ARC ONE: You do lead an interesting life don’t you, Mr Beeblebrox?
GRAMS: NARRATOR BACKGROUND
NARRATOR: It is, of course, perfectly natural to assume that everyone else is having a far more exciting time than you. Human beings for instance have a phrase which describes this phenomenon – ‘The other man’s grass is always greener.’
The Shaltanac race of Broop Kidron Thirteen had a similar phrase, but since their planet is somewhat eccentric botanically speaking, the best they could manage was ‘The other Shaltanac’s joopleberry shrub is always a more mauvy shade of pinky russet’, and so the expression soon fell into misuse and the Shaltanacs had little option but to become terribly happy and contented with their lot, much to the surprise of everyone else in die Galaxy who had not realized that the best way not to be unhappy is not to have a word for it.
Arthur Dent is, of course, terribly unhappy. As is now well recorded, he and Ford Prefect escaped from the planet Earth on the day that it was unexpectedly demolished to make way for a new hyperspa
ce bypass. Bypasses are devices which allow some people to dash from point A to point B very fast whilst other people dash from point B to point A very fast. People living at C, being a point directly in between, are often given to wonder what’s so great about point A that so many people from point B are so keen to get there and what’s so great about point B that so many people from point A are so keen to get there. They often wish that people would just once and for all work out where the hell they want to be.
Arthur Dent and Ford Prefect know exactly where they don’t want to be. They don’t want to be stranded on prehistoric Earth with a load of unwanted telephone sanitizers and advertising executives who have been thrown off their home planet of Golgafrincham, a world which has subsequently been wiped out by a particularly virulent disease contracted from an unexpectedly dirty telephone. Unfortunately, that is precisely where they are. But fortunately they have found a way of coping with their predicament. They are drunk.
FORD: Dingozekiness, there muzz be some way of getting off this planet other than getting high.
ARTHUR: You’ve been saying that for two years.
FORD: Have I? It must be true then.
ARTHUR: You’ve got all that electric hitching equipment in your satchel, and none of it seems to do a dickie bird.
FORD: We’re just too far from the space lanes.
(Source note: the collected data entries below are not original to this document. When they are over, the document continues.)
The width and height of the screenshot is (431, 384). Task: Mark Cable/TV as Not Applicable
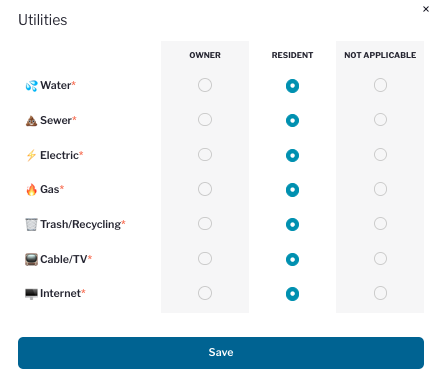pyautogui.click(x=380, y=259)
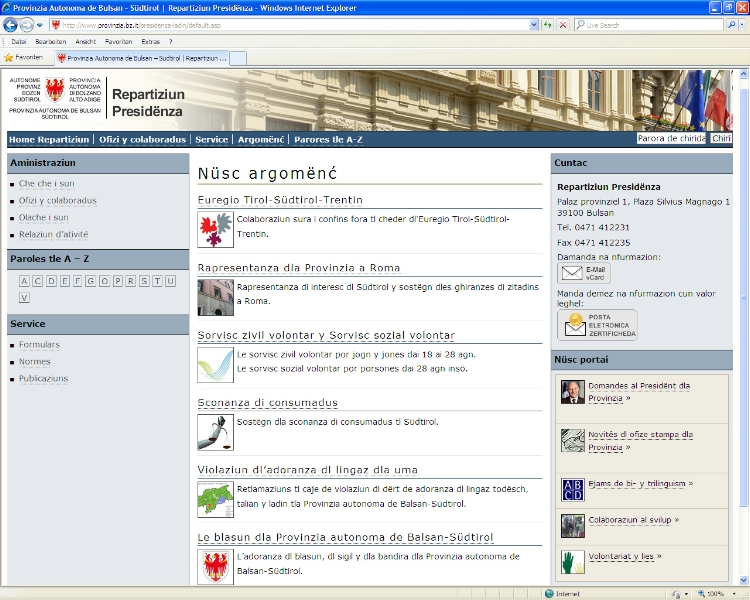The image size is (750, 600).
Task: Click the Posta Eletronica Zertifichëda icon
Action: [x=597, y=324]
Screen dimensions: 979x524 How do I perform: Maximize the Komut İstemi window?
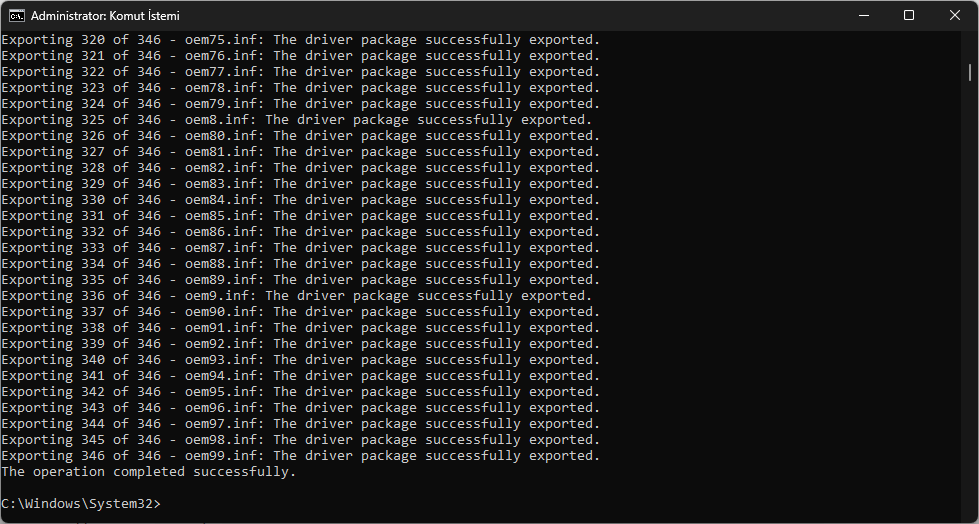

The range is limited. Wait! I’ve got it!
ARTHUR: What? An answer?
FORD: It’s a lateral thinking problem isn’t it? We just have to sidle up to the problem sideways when it’s not looking and . . . pounce!
ARTHUR: Well?
FORD: I knocked over the bottle of wine.
ARTHUR: But have you got the answer?
FORD: No, but I’ve got a different name for the problem.
ARTHUR: Let’s have a drink. Here’s another bottle.
FORD: Yes all right. No . . . look, every time we get to this point we just have another drink, till we’re totally slarmied, and then next day start all over with . . . with . . .
ARTHUR: What’s the matter?
FORD:
(Faintly and hoarsely) Arthur . . . look!
ARTHUR: What are you looking at? . . . Good God!
FORD: It’s only a bloody spaceship, isn’t it? It’s only hovering in the air a hundred yards from us.
ARTHUR: It looks very unreal doesn’t it? Sort of ghostly.
FORD: But look, don’t you realize, we’re safe! We’ve been rescued. Come on, let’s celebrate, pass that bottle.
ARTHUR: Right. Here.
FORD: Hey, where’d it go?
ARTHUR: What, the bottle?
FORD: No . . . the spaceship.
ARTHUR: What?
FORD: It’s gone! The bloody thing’s gone!
ARTHUR: Where did it go?
FORD: It just sort of . . . winked out of existence.
ARTHUR: Vanished . . .
FORD: Here.
ARTHUR: What?
FORD: Take the bottle, I can’t face it.
ARTHUR:
(Sotto voce) Ford.
FORD: Yeah?
ARTHUR: It’s there again.
FORD: Heeeeeeyyyy, so it is . . . what’s . . . going on?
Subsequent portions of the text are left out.